Luke was glad he had suggested they go to his place. He wanted Arianne to see his flat. He wanted her to take in the way it looked, what it said about him. His father had given him and Sophie a hundred thousand pounds each to start themselves off and he had bought his first place at twenty-two. He had sold it for a good profit in the London housing boom and put everything into this new one. It was in Notting Hill. It was open-plan. You had a power-shower then walked serenely, barefoot, across the polished wood floor. Your guests drank martinis on the suede sofa. That was the look. He had recently had a thirty-two-inch plasma-screen TV delivered—one of the white ones, which were a limited edition, if she cared about that kind of thing. Irritatingly, most girls didn't and he knew Lucy faked it, saying obvious things, like, 'Oooh. Is it surround sound?' which of course it bloody was.

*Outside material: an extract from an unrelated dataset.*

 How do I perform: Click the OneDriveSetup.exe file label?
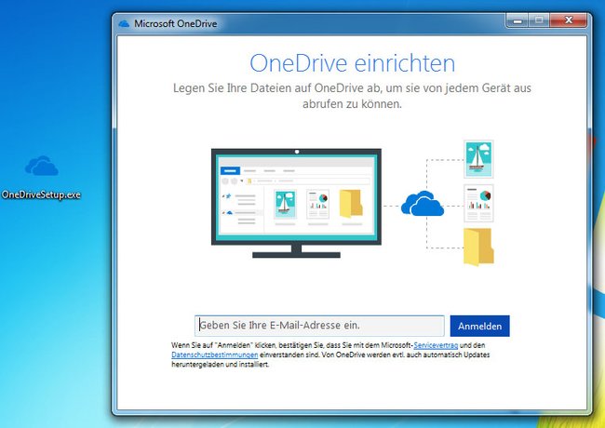(41, 194)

In the taxi on the way there, they drove past Ludo's car. It was more wrecked than they had realized. The bonnet was crushed and the passenger side was buckled in just between the front and the back seat; it had missed Jessica and Luke by inches. They both squinted, picturing their body shapes on either side of the dent, experiencing a completely abstracted form of pain, the idea of pain. Someone had put a bunch of flowers on the roof, assuming everyone had been killed.